[Data records]
***

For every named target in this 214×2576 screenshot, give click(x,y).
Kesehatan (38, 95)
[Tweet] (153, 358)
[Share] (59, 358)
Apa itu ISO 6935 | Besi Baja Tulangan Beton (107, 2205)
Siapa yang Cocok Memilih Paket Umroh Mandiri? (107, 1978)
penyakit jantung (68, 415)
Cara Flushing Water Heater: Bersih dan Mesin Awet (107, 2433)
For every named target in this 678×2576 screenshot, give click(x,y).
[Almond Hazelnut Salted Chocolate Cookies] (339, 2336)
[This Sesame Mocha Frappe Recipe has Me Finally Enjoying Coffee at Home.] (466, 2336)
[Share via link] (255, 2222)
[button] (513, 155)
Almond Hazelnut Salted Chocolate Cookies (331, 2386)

***

[Your assignment]
Whatever else the listing above holds, retype exactly only the lines from the one containing "Apa itu ISO" to the one containing "[Almond Hazelnut Salted", both ends kept.

[Response to this exercise]
Apa itu ISO 6935 | Besi Baja Tulangan Beton (107, 2205)
Siapa yang Cocok Memilih Paket Umroh Mandiri? (107, 1978)
penyakit jantung (68, 415)
Cara Flushing Water Heater: Bersih dan Mesin Awet (107, 2433)
For every named target in this 678×2576 screenshot, give click(x,y).
[Almond Hazelnut Salted Chocolate Cookies] (339, 2336)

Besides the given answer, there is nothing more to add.